Title: Interactive effects of temperature, pH, and water activity on the growth kinetics of Shiga-toxin producing Escherichia coli O104:H4 Authors
|Wu, Vivian -|
|Harshavardhan, Thippareddi -|
Submitted to: Journal of Food Protection
Publication Type: Peer Reviewed Journal
Publication Acceptance Date: December 15, 2013
Publication Date: May 1, 2014
Repository URL: http://handle.nal.usda.gov/10113/58846
Citation: Juneja, V.K., Mukhopadhyay, S., Ukuku, D.O., Hwang, C., Wu, V.C., Harshavardhan, T. 2014. Interactive effects of temperature, pH, and water activity on the growth kinetics of Shiga-toxin producing Escherichia coli O104:H4. Journal of Food Protection. 77(5):706-712 doi:10.431/0362-028XJFP-13-387. Interpretive Summary: Shiga-toxin producing Escherichia coli is a continuing concern to the food industry. This emphasizes the need to determine its growth potential in foods to provide an adequate degree of protection against growth of this pathogen. We developed a mathematical model for predicting the growth of this pathogen in foods as affected by temperature, pH and water activity. This model can be used to predict the growth of the pathogen in response to the interaction of the three variables assessed in this study. This information will be of immediate use to consumers and to the food industry and regulatory agencies to guard against the pathogen in foods.

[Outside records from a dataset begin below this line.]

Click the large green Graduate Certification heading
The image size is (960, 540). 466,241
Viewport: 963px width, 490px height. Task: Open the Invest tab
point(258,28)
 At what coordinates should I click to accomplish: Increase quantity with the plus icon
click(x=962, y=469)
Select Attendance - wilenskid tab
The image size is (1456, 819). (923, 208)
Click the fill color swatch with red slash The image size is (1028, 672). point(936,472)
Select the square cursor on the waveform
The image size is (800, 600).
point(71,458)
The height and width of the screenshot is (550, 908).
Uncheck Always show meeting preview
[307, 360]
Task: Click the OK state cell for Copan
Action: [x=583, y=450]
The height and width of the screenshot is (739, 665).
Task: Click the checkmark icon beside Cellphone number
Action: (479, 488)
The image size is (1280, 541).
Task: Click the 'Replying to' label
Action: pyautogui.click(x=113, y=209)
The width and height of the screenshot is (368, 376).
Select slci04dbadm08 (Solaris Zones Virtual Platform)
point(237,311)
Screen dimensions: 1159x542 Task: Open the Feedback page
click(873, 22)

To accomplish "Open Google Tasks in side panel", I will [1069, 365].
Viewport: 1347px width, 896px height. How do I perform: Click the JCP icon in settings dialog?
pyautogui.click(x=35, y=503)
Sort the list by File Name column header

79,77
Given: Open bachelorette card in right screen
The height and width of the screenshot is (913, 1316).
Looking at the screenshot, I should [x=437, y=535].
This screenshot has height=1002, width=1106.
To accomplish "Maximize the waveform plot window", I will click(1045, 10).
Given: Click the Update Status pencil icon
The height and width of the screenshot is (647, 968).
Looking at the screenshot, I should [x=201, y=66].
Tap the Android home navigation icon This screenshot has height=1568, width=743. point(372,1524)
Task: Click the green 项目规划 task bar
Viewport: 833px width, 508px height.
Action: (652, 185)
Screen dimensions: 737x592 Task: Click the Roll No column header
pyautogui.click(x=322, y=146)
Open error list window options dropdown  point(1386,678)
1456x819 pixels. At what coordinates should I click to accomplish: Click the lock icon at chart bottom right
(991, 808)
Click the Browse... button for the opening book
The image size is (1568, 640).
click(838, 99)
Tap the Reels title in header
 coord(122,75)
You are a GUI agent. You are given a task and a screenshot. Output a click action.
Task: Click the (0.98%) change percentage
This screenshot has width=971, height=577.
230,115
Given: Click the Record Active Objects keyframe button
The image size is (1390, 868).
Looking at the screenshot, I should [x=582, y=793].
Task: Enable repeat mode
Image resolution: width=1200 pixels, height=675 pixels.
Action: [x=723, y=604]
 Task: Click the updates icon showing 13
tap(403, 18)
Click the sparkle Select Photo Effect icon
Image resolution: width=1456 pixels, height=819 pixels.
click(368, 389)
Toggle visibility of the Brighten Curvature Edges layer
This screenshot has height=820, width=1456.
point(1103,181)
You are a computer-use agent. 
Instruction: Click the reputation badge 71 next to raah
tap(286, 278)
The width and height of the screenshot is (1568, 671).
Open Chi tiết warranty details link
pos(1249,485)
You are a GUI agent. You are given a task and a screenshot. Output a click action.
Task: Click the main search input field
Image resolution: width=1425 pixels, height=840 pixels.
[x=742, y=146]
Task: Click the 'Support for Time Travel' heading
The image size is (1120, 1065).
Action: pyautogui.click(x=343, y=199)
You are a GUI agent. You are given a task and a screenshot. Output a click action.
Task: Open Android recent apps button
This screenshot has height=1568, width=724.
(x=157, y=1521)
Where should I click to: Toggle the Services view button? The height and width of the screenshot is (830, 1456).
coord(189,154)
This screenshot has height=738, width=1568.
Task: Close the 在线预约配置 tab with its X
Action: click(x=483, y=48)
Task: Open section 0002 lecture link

Technical Abstract: The risk of non-O157 Escherichia coli strains has become a growing public health concern. Several studies characterized the behavior of E. coli O157:H7; however, no reports are available on the influence of multiple factors on E. coli O104:H4. This study examined the effects and interactions of temperature (7-46C), pH (4.5-8.5) and water activity (aw 0.95-0.99) on the growth kinetics of E. coli O104:H4 and developed predictive models to estimate its growth potential in foods. Growth kinetics studies for each of the 23 variable combinations from a central composite design were performed. Growth data were used to obtain the lag-phase duration (LPD), exponential growth rate (EGR), generation time (GT) and maximum population density (MPD). These growth parameters as a function of temperature, pH and aw as controlling factors were analyzed to generate second-order-response surface models. The results indicate that the observed MPD was dependent on the pH, aw and temperature of the growth medium. Increasing temperature resulted in a concomitant decrease in LPD. The regression analysis suggests that temperature, pH and aw significantly affect the LPD, EGR, GT and MPD of E. coli O104:H4. A comparison between the observed values and those of E. coli O157:H7 predictions obtained using the USDA-Pathogen Modeling Program indicated that E. coli O104:H4 grows faster than E. coli O157:H7. The developed models were validated with alfalfa and broccoli sprouts. These models will provide risk assessors and food safety managers a rapid means of estimating the likelihood that the pathogen, if present, would grow in response to the interaction of the three variables assessed.